In section **5 VC-Dimension of the Set of Functions** of the paper **Principles of Risk Minimization for Learning Theory** by V. Vapnik, the author says the following:

The theory of uniform convergence of empirical risk to actual risk developed in the 70’s and 80’s, includes a description of necessary and sufficient conditions as well as bounds for the rate of convergence (Vapnik, 1982). These bounds, which are independent of the distribution function $P(x, y)$, are based on a quantitative measure of the capacity of the set of functions implemented by the learning machine: the VC-dimension of the set.

For simplicity, these bounds will be discussed here only for the case of binary pattern recognition, for which $y in {0, 1}$ and $f(x, w), w in W$ is the class of indicator functions. The loss function takes only two values $L(y, f(x, w)) = 0$ if $y = f(x, w)$ and $L(y, f(x, w)) = 1$ otherwise. In this case, the risk functional (2) is the probability of error, denoted by $p(w)$).
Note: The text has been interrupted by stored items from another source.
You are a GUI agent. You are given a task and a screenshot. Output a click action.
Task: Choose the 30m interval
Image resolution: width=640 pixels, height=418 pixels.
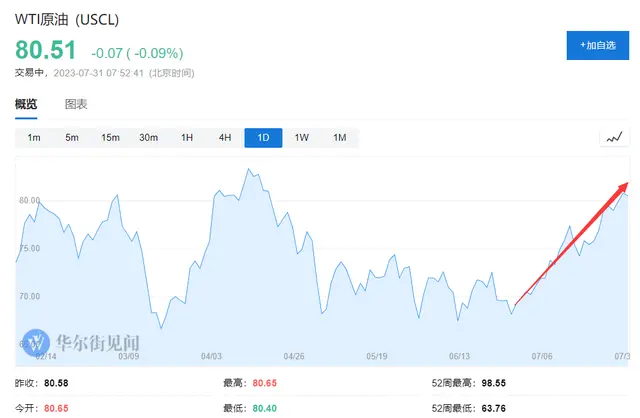[149, 138]
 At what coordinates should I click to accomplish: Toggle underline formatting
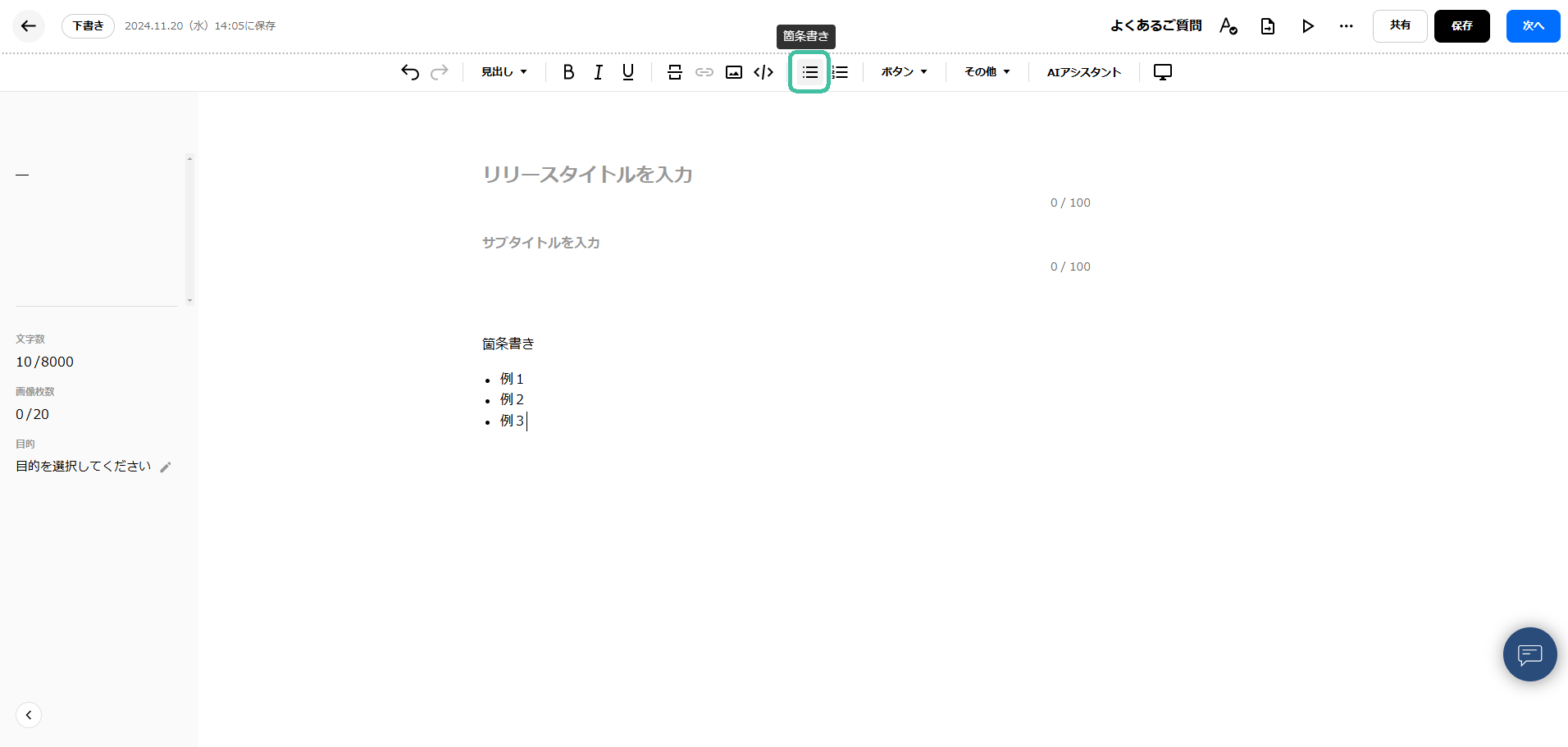(x=628, y=72)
The empirical risk functional (3), denoted by $v(w)$, is the frequency of error in the training set.

It is this part that I am confused about:

For simplicity, these bounds will be discussed here only for the case of binary pattern recognition, for which $y in {0, 1}$ and $f(x, w)$, $w in W$ is the class of indicator functions.

What exactly is meant by “class of indicator functions”, and which one of $y in {0, 1}$ or $f(x, w)$ is this “class of indicator functions”? $f$ is the only function I see here, but I’m not sure how it’s a “class”. Could this be in reference to “equivalence classes”?